TEXT PASSAGE:
Another version of the Belarus Democracy appeared in March 2003, when it called for $40 million over the 2004-05 fiscal year to promote democracy and civil society in Belarus. It also projected an additional $5 million to support Voice of America and RFE/RL broadcasts into Belarus. The 2004 Belarus Democracy Act is "meeker" than its 2003 predecessor -- it does not contain provisions about the travel ban on Belarusian officials and the prohibition of U.S. strategic exports to Belarus. It also remains noncommittal about the volume of necessary assistance to democracy advocates in Belarus. And, notably, it leaves out a reference, enclosed in the 2003 version, about Russia's role in promoting democracy in Belarus.
"They have wanted to have democracy in Belarus, they have become worried about our elections and referendum," Lukashenka commented ironically on the Belarus Democracy Act on 6 October. "They have forgotten that they have enough of their own problems!" Lukashenka countercharged that the United States has "the most archaic election system" in the world. "As a result, the current [U.S.] president obtained fewer votes than the one who took second place," Lukashenka added. "Is it normal? And such people are worrying about the situation in Belarus!"

GIVEN INFORMATION:

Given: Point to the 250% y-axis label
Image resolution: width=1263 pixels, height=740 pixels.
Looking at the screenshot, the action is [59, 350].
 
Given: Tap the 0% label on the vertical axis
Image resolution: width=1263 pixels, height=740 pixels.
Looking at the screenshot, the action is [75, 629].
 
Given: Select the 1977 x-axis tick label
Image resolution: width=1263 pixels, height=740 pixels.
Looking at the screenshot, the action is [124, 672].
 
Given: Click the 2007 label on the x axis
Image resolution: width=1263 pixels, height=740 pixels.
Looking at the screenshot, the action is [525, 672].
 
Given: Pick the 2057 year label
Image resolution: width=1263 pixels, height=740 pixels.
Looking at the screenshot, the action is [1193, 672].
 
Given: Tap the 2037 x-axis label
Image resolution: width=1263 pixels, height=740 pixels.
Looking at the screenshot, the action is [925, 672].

EXPLORE THE MATERIAL:
A: Say whether each statement below agrees with the text about the Belarus Democracy Act. Answer yes or no for each, and quote the words from the text that decide it.
(i) The March 2003 version called for $40 million over the 2004-05 fiscal year.
(ii) The 2004 act keeps the travel ban on Belarusian officials.
(iii) Lukashenka said the United States has the most modern election system in the world.
B: Write a continuation of the text about the Belarus Democracy Act, starting right after its last sentence.

ANSWERS:
A:
(i) Yes: "when it called for $40 million over the 2004-05 fiscal year to promote democracy and civil society in Belarus"
(ii) No: "it does not contain provisions about the travel ban on Belarusian officials"
(iii) No: "the United States has "the most archaic election system" in the world"

B:
"What do the parliamentary elections and referendum have to do with the president's income?" Lukashenka wondered sarcastically, referring to the act's provision about his assets and wealth. "Anyway, I have ordered the immediate calculation of everything that I have been paid by the state and send [the result] to America. But afterwards our new parliament will convene and demand that [U.S. President George W.] Bush make public his own income. And we will compare [our incomes]."
Meanwhile, Belarusian independent media earlier this month cited two polling organizations, the Gallup Organization/Baltic Surveys from Lithuania and the Yurii Levada Analytical Center from Russia, which found in separate polls conducted in Belarus after the announcement on 7 September of a presidential referendum that Lukashenka's desire to run for the presidency for a third time is supported by 37 percent and 39 percent of eligible voters, respectively.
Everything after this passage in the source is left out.